Motion made, and Question put,
That the following provisions shall apply to the proceedings on the Taxation (Post-transition Period) Bill:
(1) (a) Proceedings on Second Reading, in Committee of the whole House, on Consideration and on Third Reading shall be taken in two days in accordance with this Order.
(b) Proceedings on Second Reading shall be taken at today’s sitting and shall (so far as not previously concluded) be brought to a conclusion two hours after the commencement of proceedings on the Motion for this Order.
(c) Proceedings in Committee of the whole House shall also be taken at today’s sitting and shall (so far as not previously concluded) be brought to a conclusion at the moment of interruption.
(d) Proceedings on Consideration shall be taken on the second day and shall (so far as not previously concluded) be brought to a conclusion two hours after their commencement.

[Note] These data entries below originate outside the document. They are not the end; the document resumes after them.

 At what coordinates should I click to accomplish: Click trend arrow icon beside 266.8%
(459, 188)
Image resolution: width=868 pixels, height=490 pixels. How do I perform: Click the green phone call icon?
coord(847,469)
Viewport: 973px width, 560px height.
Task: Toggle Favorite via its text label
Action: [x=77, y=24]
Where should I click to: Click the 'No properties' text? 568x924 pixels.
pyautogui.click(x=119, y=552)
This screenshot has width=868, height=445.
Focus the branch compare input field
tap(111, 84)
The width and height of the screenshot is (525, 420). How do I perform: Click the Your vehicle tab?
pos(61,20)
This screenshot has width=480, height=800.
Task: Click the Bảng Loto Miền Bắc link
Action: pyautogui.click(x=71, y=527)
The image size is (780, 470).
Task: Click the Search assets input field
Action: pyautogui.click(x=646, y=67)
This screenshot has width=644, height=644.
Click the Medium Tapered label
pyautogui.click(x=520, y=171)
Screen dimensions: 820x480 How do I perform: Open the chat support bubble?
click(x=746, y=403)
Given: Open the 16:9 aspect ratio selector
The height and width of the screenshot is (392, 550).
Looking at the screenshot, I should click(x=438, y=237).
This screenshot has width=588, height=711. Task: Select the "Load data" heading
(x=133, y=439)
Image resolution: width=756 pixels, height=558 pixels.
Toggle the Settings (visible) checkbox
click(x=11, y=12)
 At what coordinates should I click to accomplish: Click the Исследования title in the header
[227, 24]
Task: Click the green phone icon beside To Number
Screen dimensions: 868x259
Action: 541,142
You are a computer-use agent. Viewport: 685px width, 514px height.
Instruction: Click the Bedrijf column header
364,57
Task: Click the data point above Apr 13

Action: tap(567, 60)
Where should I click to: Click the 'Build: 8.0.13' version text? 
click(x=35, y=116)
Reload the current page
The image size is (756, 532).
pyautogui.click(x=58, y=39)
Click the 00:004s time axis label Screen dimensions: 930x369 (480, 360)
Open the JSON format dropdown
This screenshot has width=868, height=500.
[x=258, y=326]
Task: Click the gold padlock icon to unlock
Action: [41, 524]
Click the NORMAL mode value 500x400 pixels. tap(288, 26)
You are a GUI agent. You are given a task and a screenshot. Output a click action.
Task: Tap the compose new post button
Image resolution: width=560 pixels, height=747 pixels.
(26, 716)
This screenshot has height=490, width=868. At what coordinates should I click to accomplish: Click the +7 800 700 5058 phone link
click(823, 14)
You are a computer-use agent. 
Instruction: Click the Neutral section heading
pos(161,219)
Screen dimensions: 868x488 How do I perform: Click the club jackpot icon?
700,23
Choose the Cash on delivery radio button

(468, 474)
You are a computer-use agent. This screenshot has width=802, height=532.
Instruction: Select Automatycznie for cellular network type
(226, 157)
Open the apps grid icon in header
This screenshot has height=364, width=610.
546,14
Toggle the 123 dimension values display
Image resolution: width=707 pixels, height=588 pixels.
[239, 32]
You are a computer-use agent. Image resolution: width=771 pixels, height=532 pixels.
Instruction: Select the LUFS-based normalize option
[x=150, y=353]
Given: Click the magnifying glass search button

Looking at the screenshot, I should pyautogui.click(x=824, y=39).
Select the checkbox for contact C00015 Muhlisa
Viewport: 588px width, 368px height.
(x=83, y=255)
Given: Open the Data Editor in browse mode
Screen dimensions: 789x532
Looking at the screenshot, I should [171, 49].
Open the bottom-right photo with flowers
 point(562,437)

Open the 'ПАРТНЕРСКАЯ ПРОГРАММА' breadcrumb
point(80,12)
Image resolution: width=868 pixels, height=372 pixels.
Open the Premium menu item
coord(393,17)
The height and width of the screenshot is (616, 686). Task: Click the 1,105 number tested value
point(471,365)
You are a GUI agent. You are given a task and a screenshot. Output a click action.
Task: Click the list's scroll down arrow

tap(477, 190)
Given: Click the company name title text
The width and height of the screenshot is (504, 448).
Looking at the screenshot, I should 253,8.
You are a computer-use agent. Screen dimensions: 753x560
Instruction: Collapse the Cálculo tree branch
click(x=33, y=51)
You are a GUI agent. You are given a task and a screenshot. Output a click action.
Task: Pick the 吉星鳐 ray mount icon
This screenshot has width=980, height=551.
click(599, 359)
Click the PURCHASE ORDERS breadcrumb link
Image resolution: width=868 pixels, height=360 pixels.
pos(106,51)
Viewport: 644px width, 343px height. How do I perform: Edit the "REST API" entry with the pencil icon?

(e) Proceedings on Third Reading shall also be taken on the second day and shall (so far as not previously concluded) be brought to a conclusion three hours after the commencement of proceedings on Consideration.
(f) This paragraph shall have effect notwithstanding the practice of the House as to the intervals between stages of a Bill brought in upon Ways and Means Resolutions.
Timing of proceedings and Questions to be put
(2) When the Bill has been read a second time, it shall, despite Standing Order No. 63 (Committal of bills not subject to a programme order), stand committed to a Committee of the whole House without any Question being put.
(3) (a) On the conclusion of proceedings in Committee of the whole House, the Chair shall report the Bill to the House without putting any Question.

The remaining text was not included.